JANE E. WHEELER Washington, D.C.
Sir: If Madame Nicole Alphand is important enough to have her picture on the front cover of your magazine, and if your story about her and the other goings on in Washington is even partly true, heaven help this country! We have surely entered our decadent period, and we're in real trouble!
LEONARD MARIN Homewood, Ill.
Sir: It occurs to me that so much chic and taste is absolutely vulgar. Judging from the TIME photos, Mme. Alphand appears to have reached the peak of human automation. Do the American officials in Washington all really fall for such Continental decadence and tinsel? It makes me feel I should come to the defense of my country. And a husband who kisses you on both cheeks if you're in and shakes your hand if you're out: really!
Give me the African yearly jammed session any day.

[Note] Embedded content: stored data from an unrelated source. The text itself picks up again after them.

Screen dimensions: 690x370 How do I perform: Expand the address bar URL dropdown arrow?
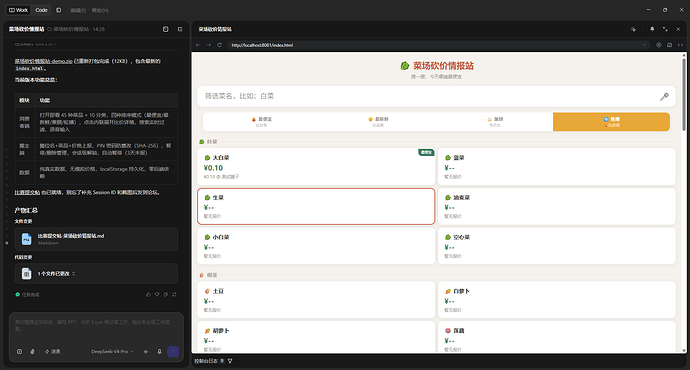point(644,45)
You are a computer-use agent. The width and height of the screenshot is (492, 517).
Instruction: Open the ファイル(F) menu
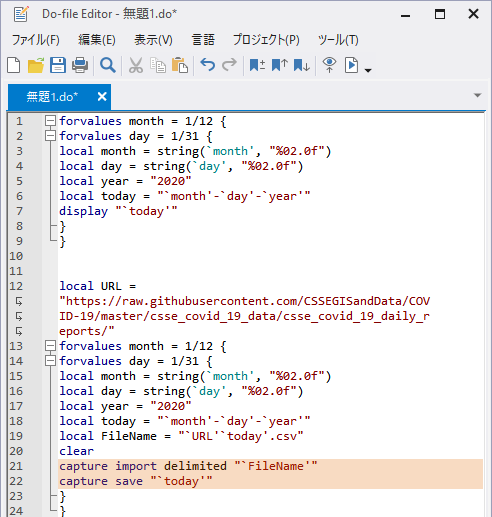coord(36,40)
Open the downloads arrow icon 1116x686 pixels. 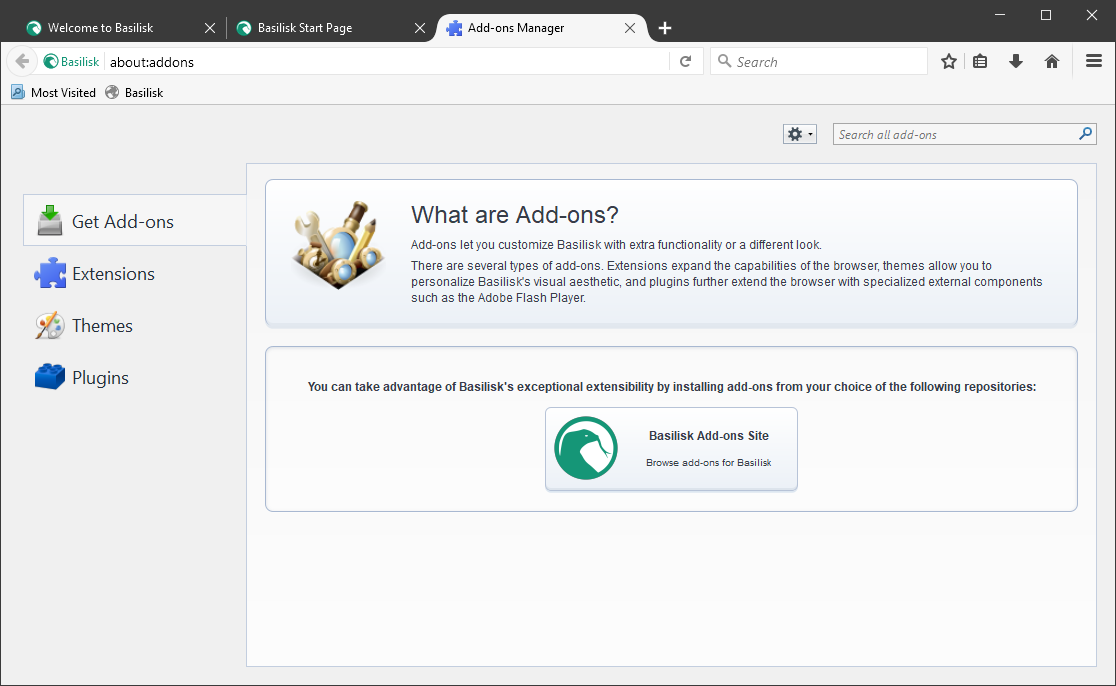pos(1016,62)
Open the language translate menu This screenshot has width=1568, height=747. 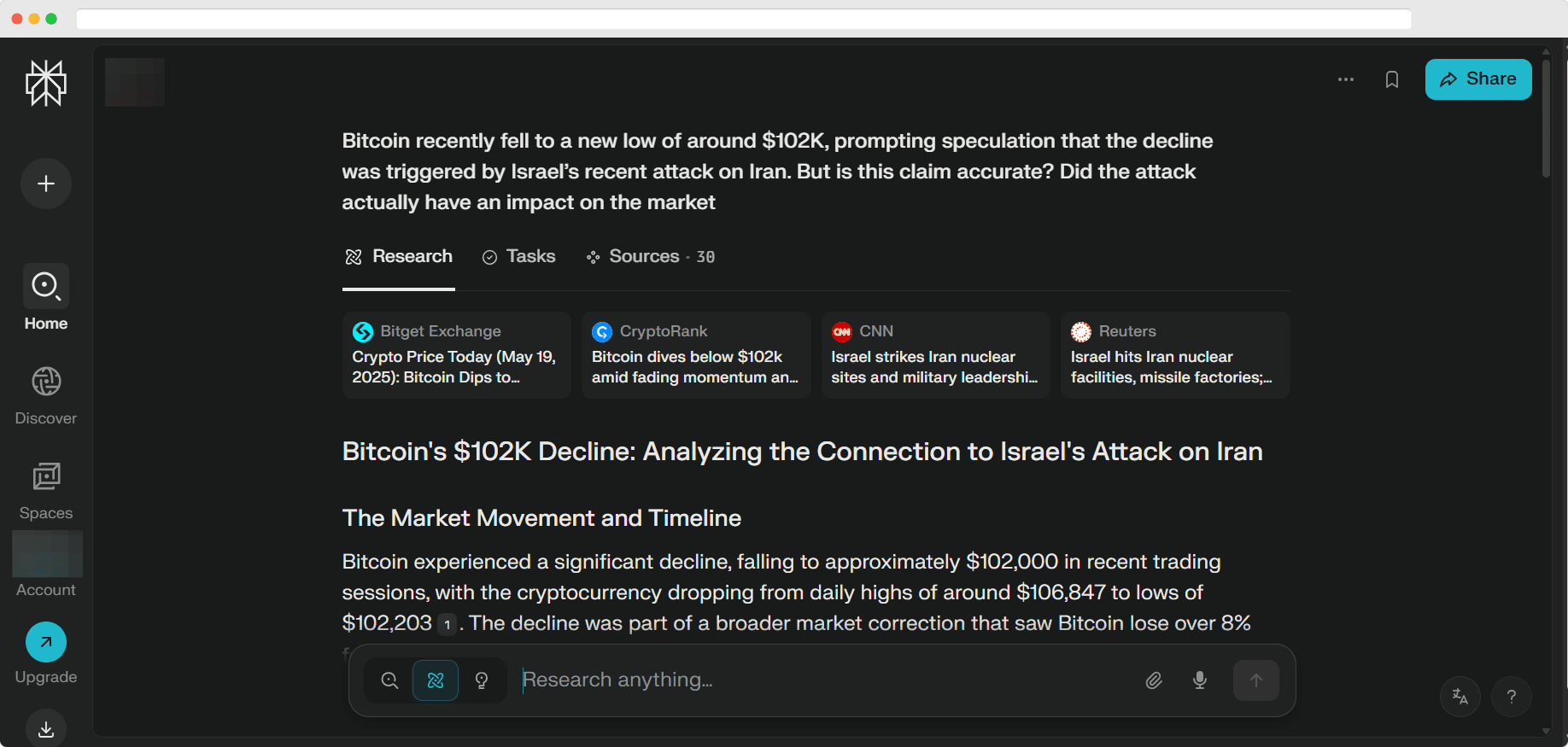coord(1460,697)
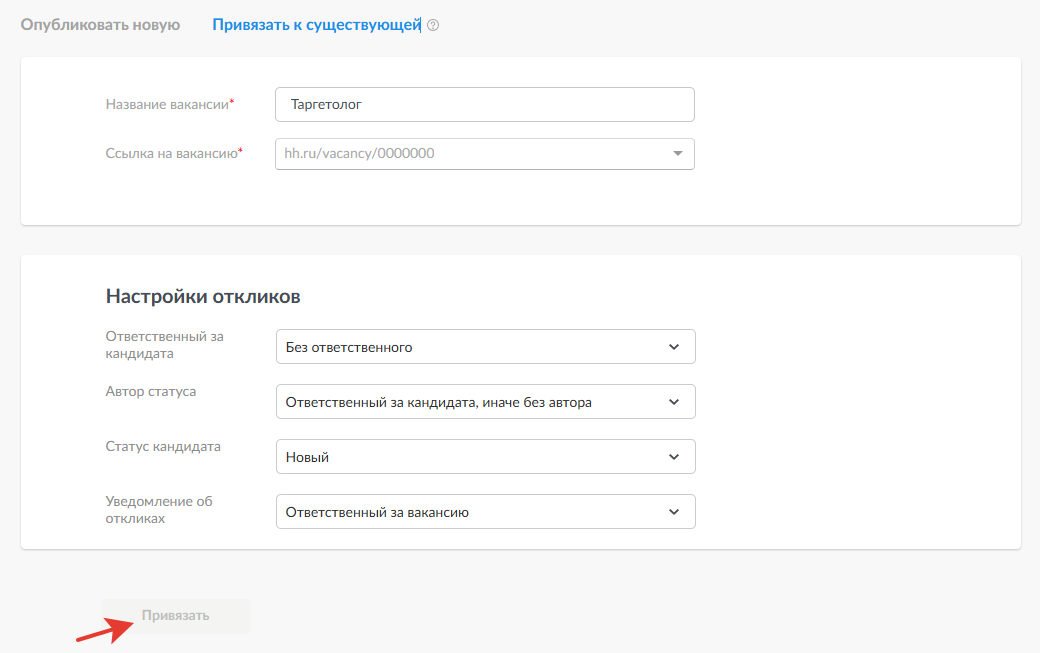This screenshot has width=1040, height=653.
Task: Click the Ответственный за кандидата label
Action: (x=164, y=345)
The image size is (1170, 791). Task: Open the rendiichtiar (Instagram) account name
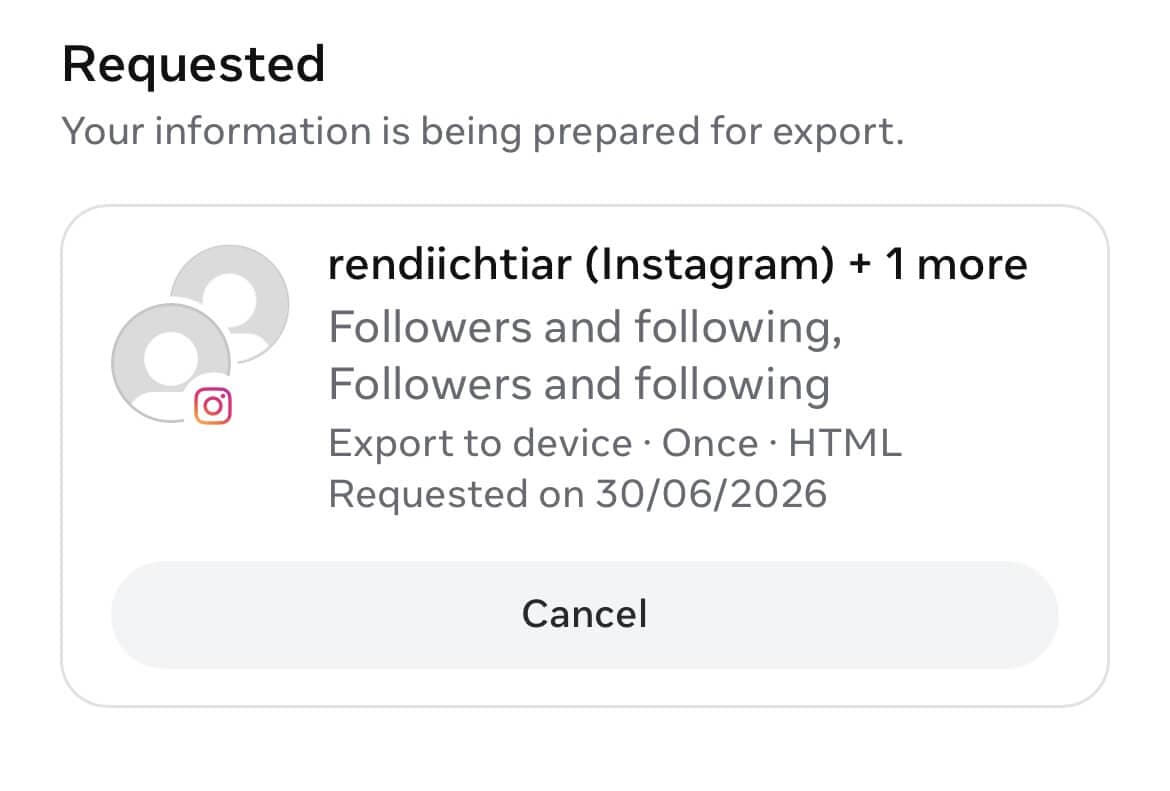coord(581,264)
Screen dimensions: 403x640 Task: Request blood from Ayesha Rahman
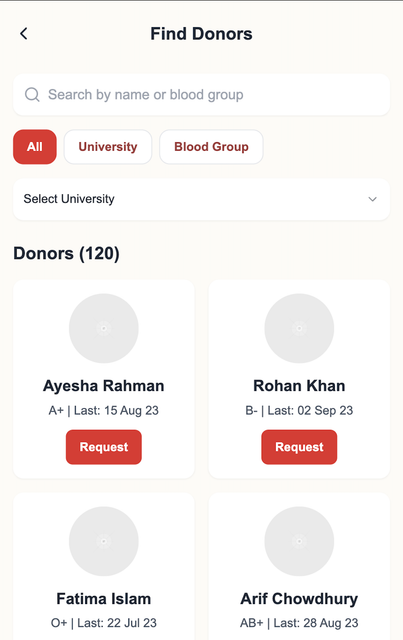click(x=104, y=447)
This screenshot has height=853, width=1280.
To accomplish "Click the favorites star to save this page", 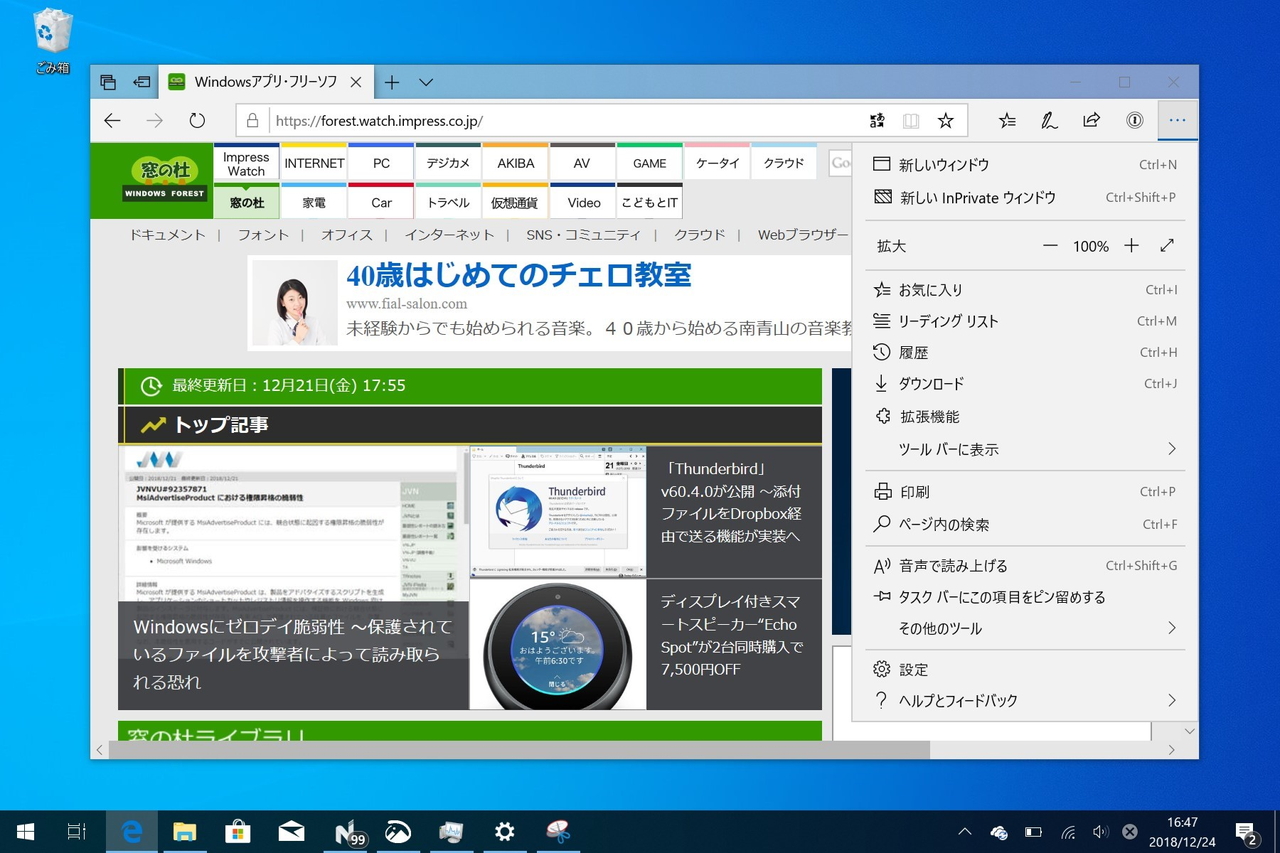I will coord(946,120).
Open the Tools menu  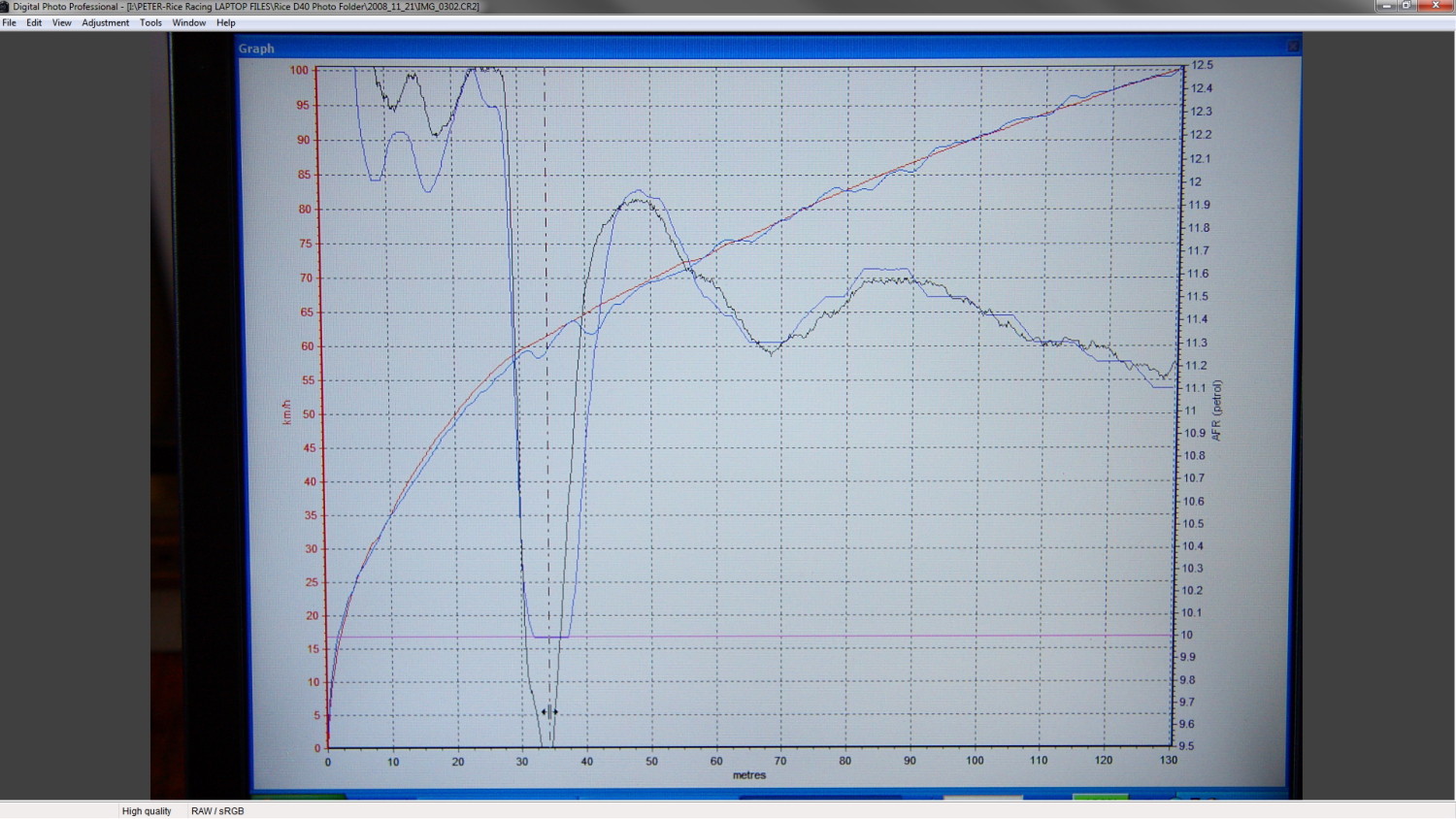(x=149, y=22)
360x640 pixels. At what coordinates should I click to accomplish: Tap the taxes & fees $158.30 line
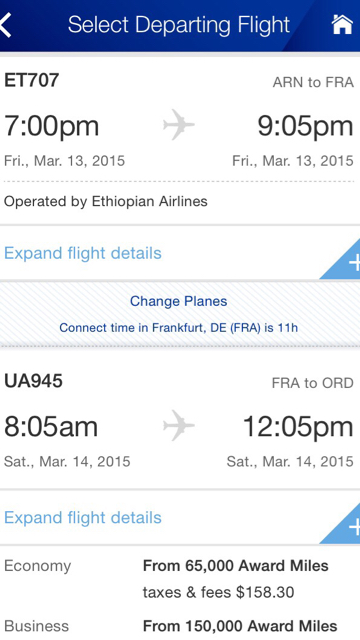tap(218, 592)
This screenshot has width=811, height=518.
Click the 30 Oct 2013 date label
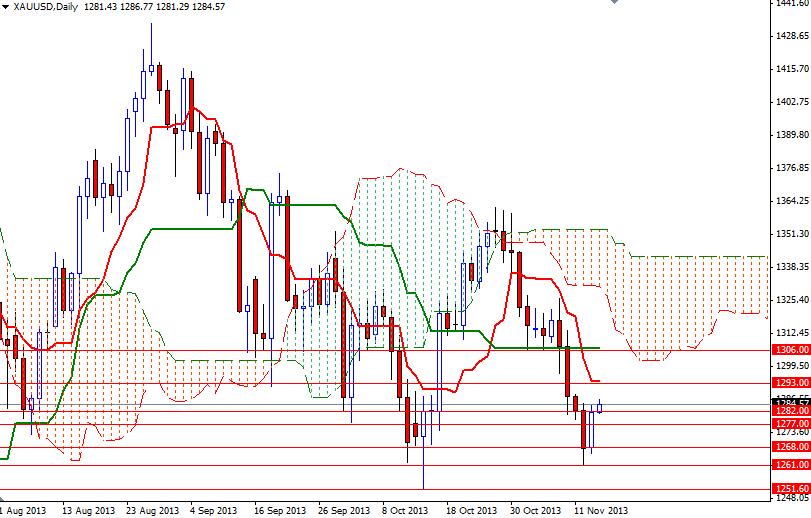tap(535, 511)
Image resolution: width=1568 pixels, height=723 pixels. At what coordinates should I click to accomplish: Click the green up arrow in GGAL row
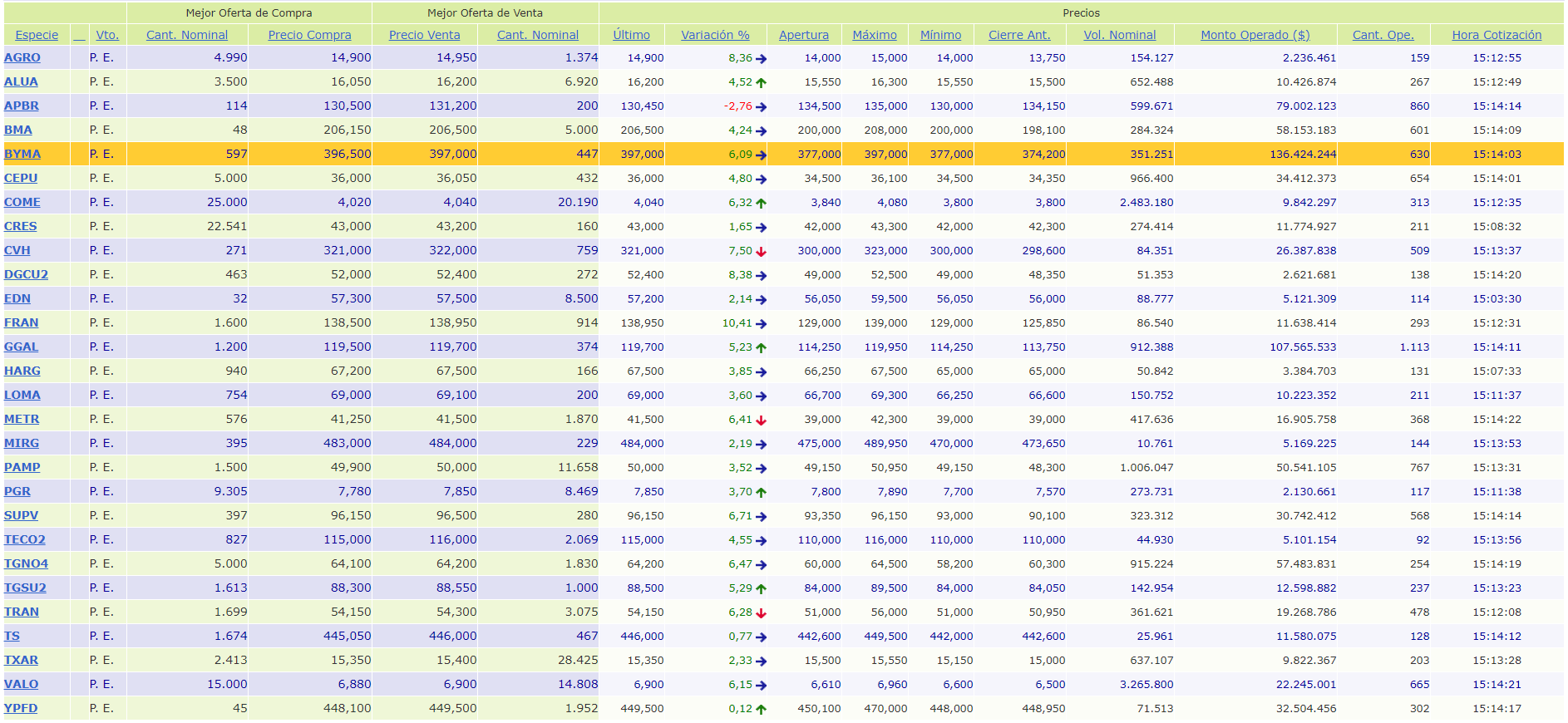761,347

ANNE FESSENDEN Lecturer in French University of New Mexico Albuquerque, N. Mex.
Sex, Soap & Brains
Sir: Without a doubt the least excited readers of the goings-on in the "Harvard Sex Scandal" [Nov. 8] that the various tabloids have been immortalizing lately are to be found at Harvard itself. We could have put the gentlemen of the press well at ease and saved them their vain searches these last few weekends through the cellars of Cambridge for further evidence of the promiscuity that they hoped was to be found. To those of us who do not always have the time or inclination to go elsewhere for our bacchanalian weekends, the only alternative might be thought to be Radcliffe, but this, in fact, means complete abstinence, for there is little to recommend such an idea. In Radcliffe we have a seminary in which the prime virtue seems to be the displaying of the most acute sartorial inelegance that it is possible to imagine, an inelegance that has as its cardinal philosophy the belief that at all times brains and soap are mutually exclusive.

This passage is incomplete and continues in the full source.